Our study has some limitations. First, our data were derived from only one memory clinic in Germany. Furthermore, there were some missing values for each assessed clinical consultation. For two processes (test evaluation and preparation of the physician letter), 40–57% of the duration data were missing. To handle these missing values, we used univariate imputation by linear regression. This method has emerged as a principle method for dealing with missing data and is particularly useful for large imputation procedures. According to the estimated costs, the clinical consultations conducted by staff of the memory clinic represent only a small proportion of the total cost compared to the costs of the technical diagnostic procedures, such as imaging or blood and CSF testing.
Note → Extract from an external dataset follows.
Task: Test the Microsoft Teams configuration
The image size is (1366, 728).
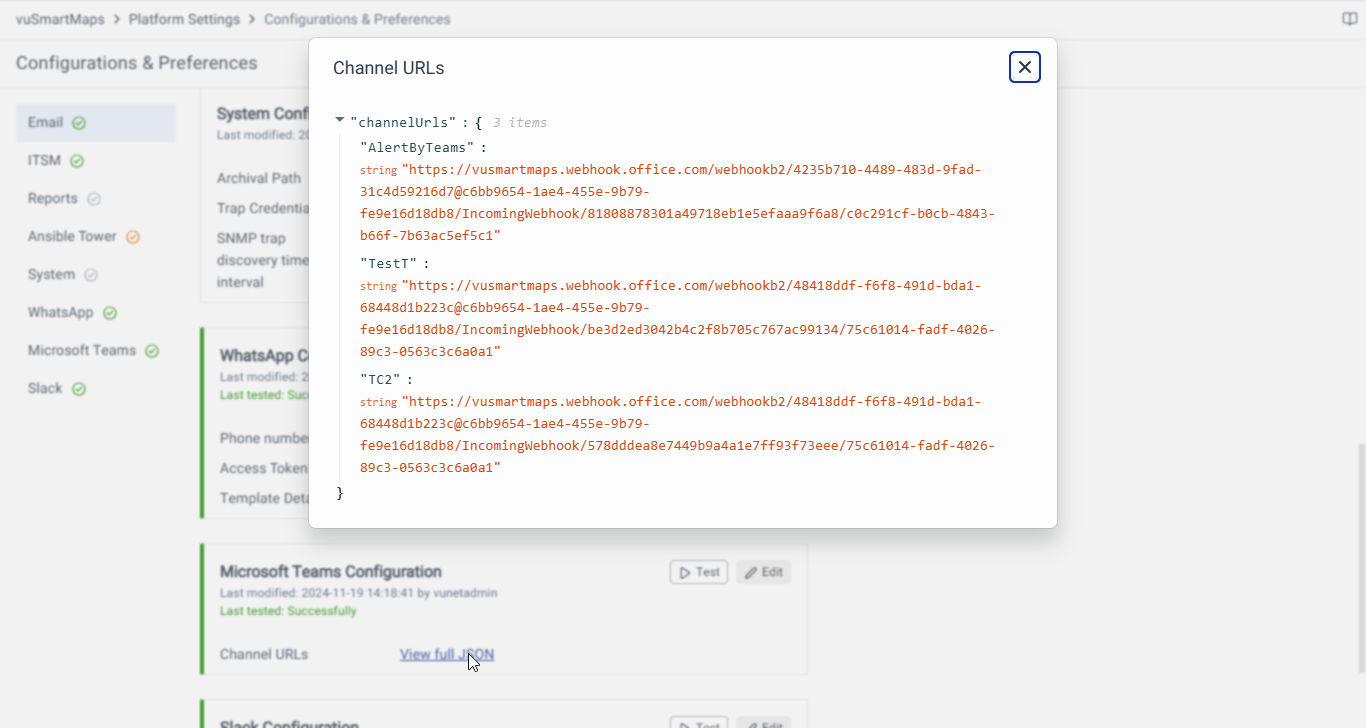Action: 698,572
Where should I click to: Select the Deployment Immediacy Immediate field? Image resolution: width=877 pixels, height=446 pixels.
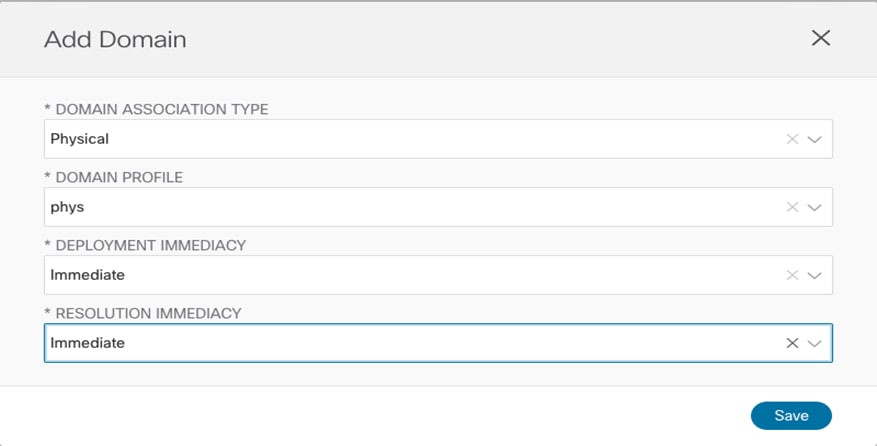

Therefore, any discrepancies in cost due to missing values for time-related clinical consultations should not be too large. In addition, test evaluation and preparing the physician letter are relatively uniform procedures so that the margin of possibly induced errors appears to be small. Second, the sample size was low, meaning that the demonstrated costs of diagnosing dementia are not representative for the entire population of patients with suspected dementia in Germany, especially for the demonstrated cost of diagnosing unspecific dementia (n = 5). However, the proportion of finally diagnosed patients with suspected dementia is comparable to that in other longitudinal studies. Therefore, it seems that the demonstrated costs of diagnosing dementia are representative for newly diagnosed patients with suspected dementia in specialized care.